* Work to be completed: Set down the data below from its first line to the line holding "Statistik (69, 1897)", inclusive; omit all pictures.

* Input data:
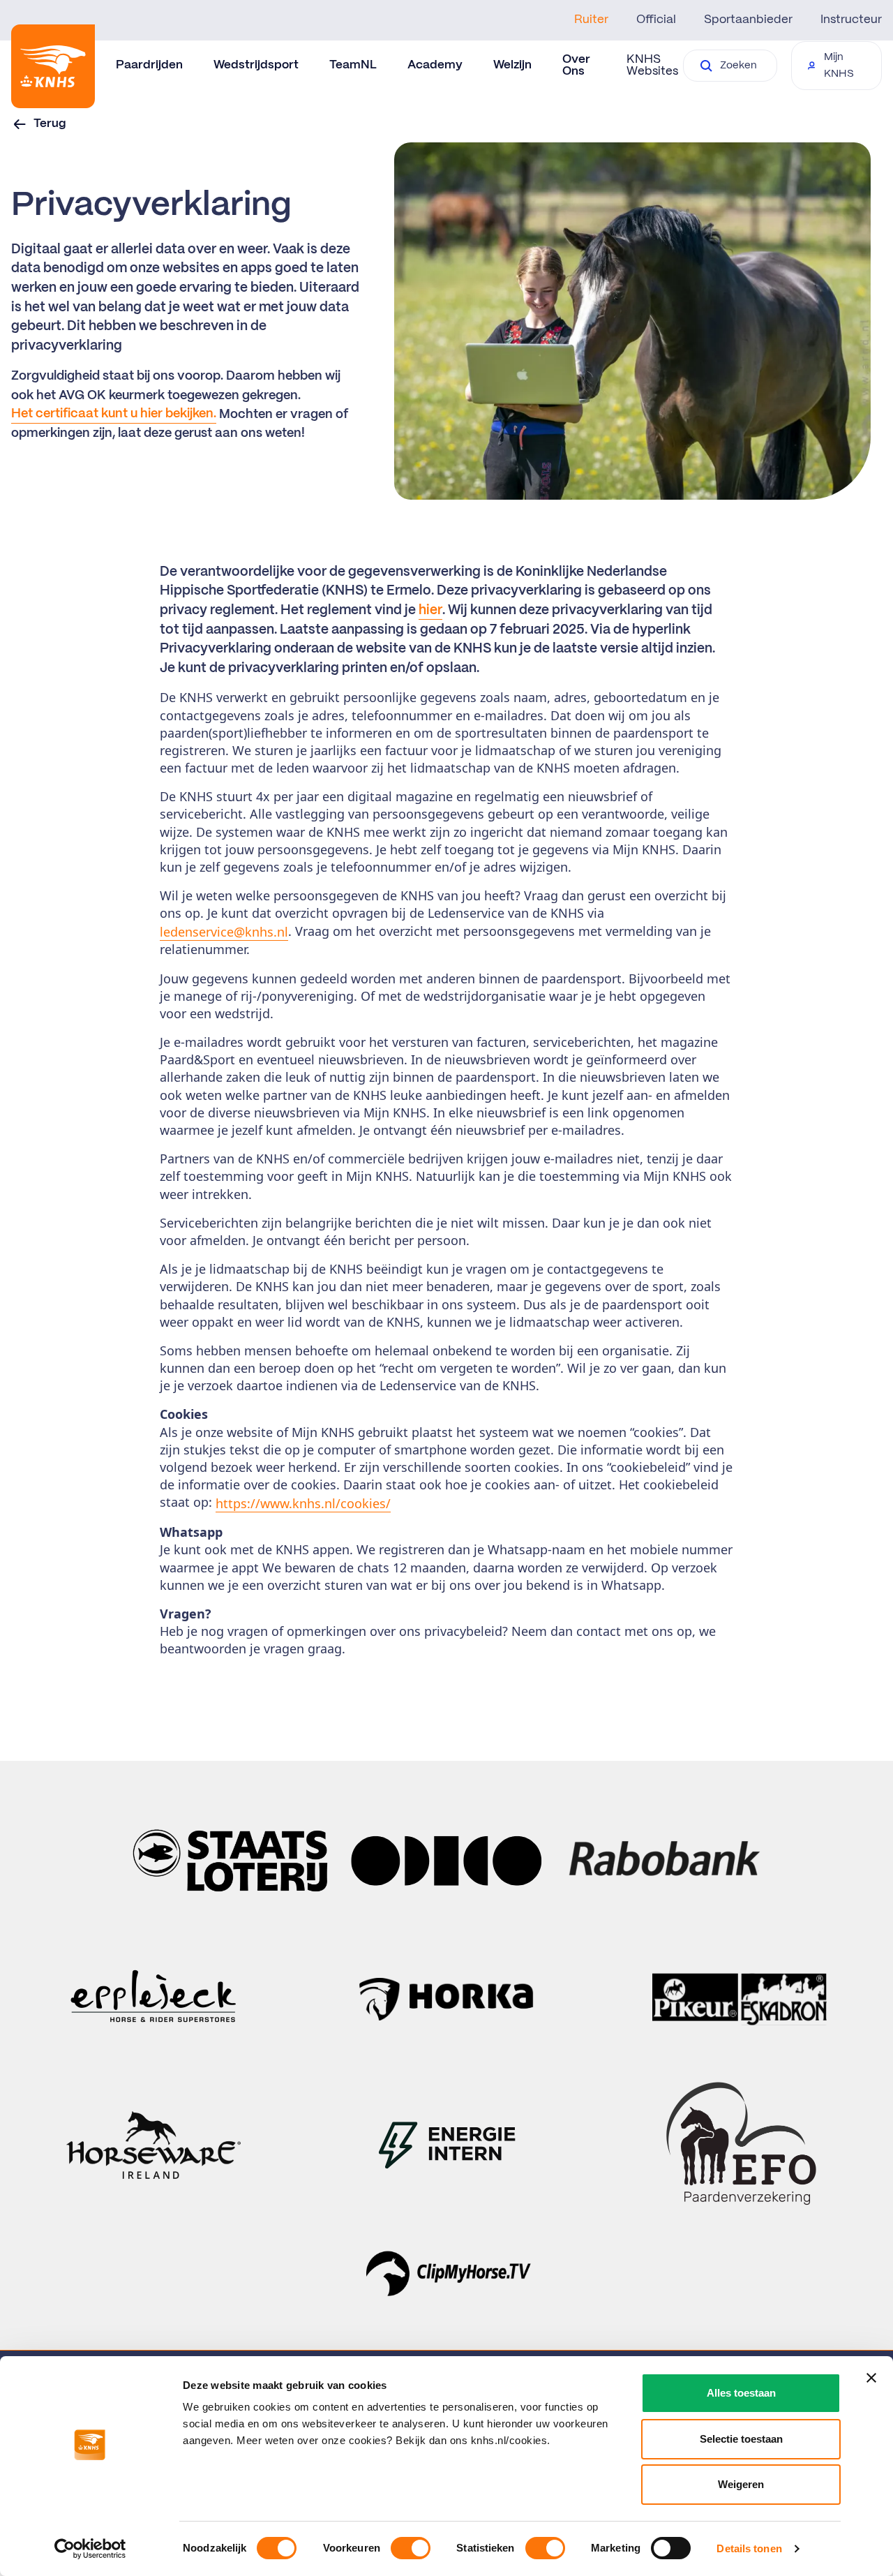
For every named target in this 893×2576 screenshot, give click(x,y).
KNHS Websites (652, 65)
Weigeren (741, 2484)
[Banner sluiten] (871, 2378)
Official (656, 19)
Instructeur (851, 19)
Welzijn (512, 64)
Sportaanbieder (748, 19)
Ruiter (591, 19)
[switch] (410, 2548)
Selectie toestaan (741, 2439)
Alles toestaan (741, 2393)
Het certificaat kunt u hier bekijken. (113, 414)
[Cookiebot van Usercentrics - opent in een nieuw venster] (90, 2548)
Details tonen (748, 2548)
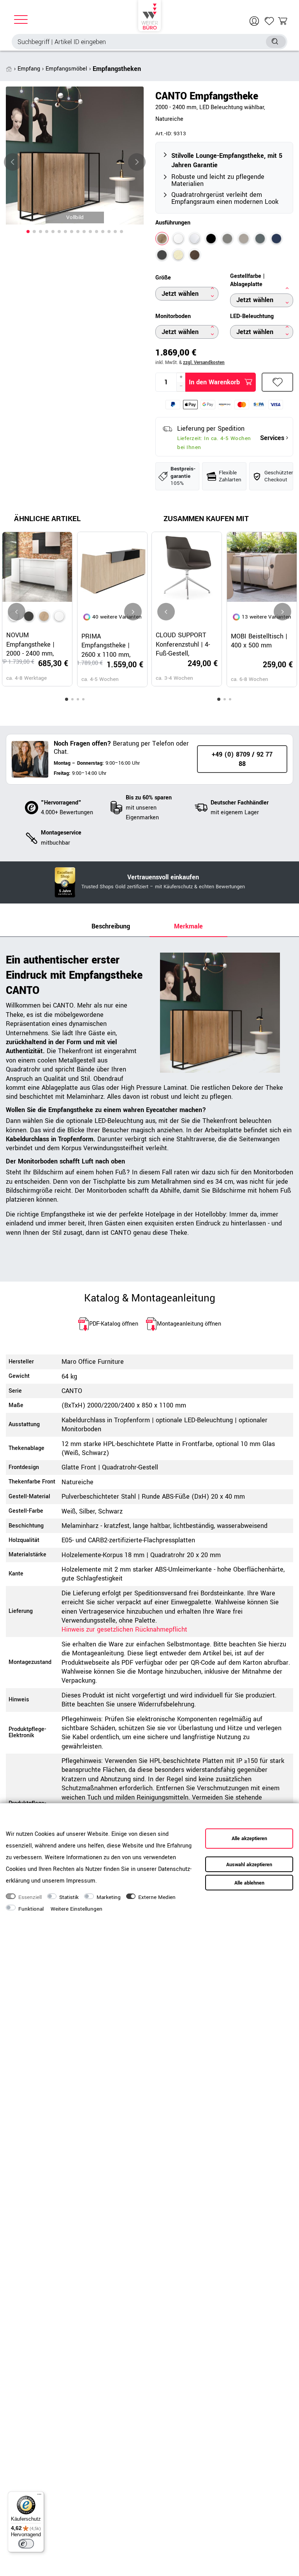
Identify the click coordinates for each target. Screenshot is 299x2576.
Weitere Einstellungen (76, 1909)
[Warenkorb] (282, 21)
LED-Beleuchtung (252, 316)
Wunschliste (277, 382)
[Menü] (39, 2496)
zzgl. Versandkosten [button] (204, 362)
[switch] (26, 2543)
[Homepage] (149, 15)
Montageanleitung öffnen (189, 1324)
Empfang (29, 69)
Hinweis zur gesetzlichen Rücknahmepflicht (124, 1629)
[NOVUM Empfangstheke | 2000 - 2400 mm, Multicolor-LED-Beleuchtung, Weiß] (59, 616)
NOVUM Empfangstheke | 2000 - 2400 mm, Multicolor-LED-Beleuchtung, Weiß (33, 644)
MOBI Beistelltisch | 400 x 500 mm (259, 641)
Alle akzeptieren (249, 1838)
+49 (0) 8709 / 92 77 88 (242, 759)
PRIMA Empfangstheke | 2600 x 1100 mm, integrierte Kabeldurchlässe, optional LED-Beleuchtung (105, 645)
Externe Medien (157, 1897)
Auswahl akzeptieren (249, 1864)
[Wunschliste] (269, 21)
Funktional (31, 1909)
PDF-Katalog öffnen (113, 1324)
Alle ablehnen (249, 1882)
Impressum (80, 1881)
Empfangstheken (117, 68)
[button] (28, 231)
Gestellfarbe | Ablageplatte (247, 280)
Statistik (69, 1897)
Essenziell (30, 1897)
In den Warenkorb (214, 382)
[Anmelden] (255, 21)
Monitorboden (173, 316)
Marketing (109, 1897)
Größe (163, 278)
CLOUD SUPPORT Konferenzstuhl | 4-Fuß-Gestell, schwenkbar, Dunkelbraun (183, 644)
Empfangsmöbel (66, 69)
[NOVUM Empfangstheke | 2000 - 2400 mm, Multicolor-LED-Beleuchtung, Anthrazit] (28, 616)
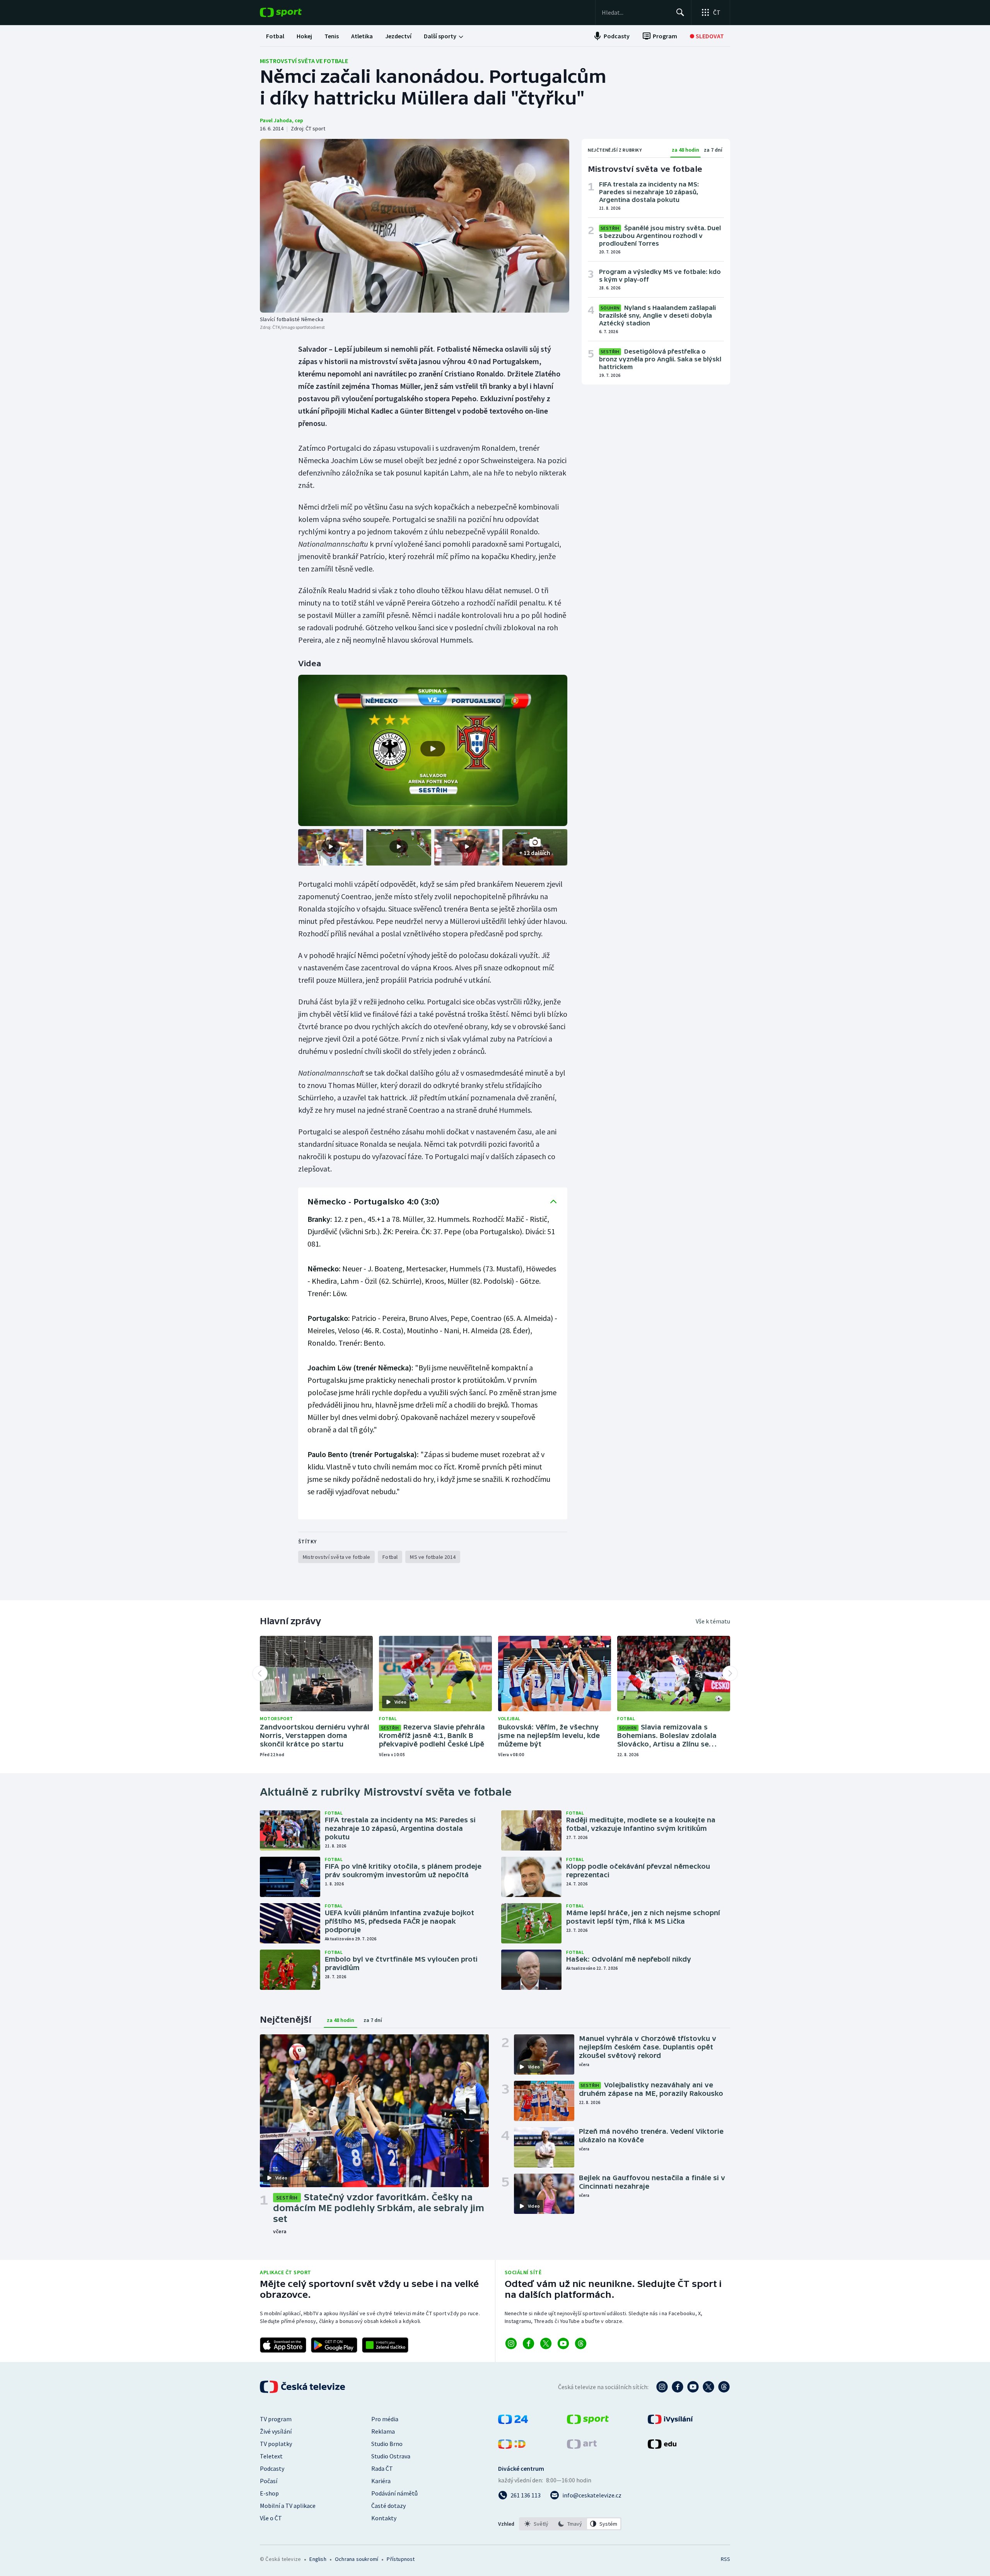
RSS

* Answer:
For every named target in this 893×2576 screenshot, give click(x,y).
KNHS Websites (652, 65)
Weigeren (741, 2484)
[Banner sluiten] (871, 2378)
Official (656, 19)
Instructeur (851, 19)
Welzijn (512, 64)
Sportaanbieder (748, 19)
Ruiter (591, 19)
[switch] (410, 2548)
Selectie toestaan (741, 2439)
Alles toestaan (741, 2393)
Het certificaat kunt u hier bekijken. (113, 414)
[Cookiebot van Usercentrics - opent in een nieuw venster] (90, 2548)
Details tonen (748, 2548)
Identify the click coordinates for each target. Screenshot is 299x2576.
Weitere Einstellungen (76, 1909)
[Warenkorb] (282, 21)
LED-Beleuchtung (252, 316)
Wunschliste (277, 382)
[Menü] (39, 2496)
zzgl. Versandkosten [button] (204, 362)
[switch] (26, 2543)
[Homepage] (149, 15)
Montageanleitung öffnen (189, 1324)
Empfang (29, 69)
Hinweis zur gesetzlichen Rücknahmepflicht (124, 1629)
[NOVUM Empfangstheke | 2000 - 2400 mm, Multicolor-LED-Beleuchtung, Weiß] (59, 616)
NOVUM Empfangstheke | 2000 - 2400 mm, Multicolor-LED-Beleuchtung, Weiß (33, 644)
MOBI Beistelltisch | 400 x 500 mm (259, 641)
Alle akzeptieren (249, 1838)
+49 (0) 8709 / 92 77 88 (242, 759)
PRIMA Empfangstheke | 2600 x 1100 mm, integrierte Kabeldurchlässe, optional LED-Beleuchtung (105, 645)
Externe Medien (157, 1897)
Auswahl akzeptieren (249, 1864)
[Wunschliste] (269, 21)
Funktional (31, 1909)
PDF-Katalog öffnen (113, 1324)
Alle ablehnen (249, 1882)
Impressum (80, 1881)
Empfangstheken (117, 68)
[button] (28, 231)
Gestellfarbe | Ablageplatte (247, 280)
Statistik (69, 1897)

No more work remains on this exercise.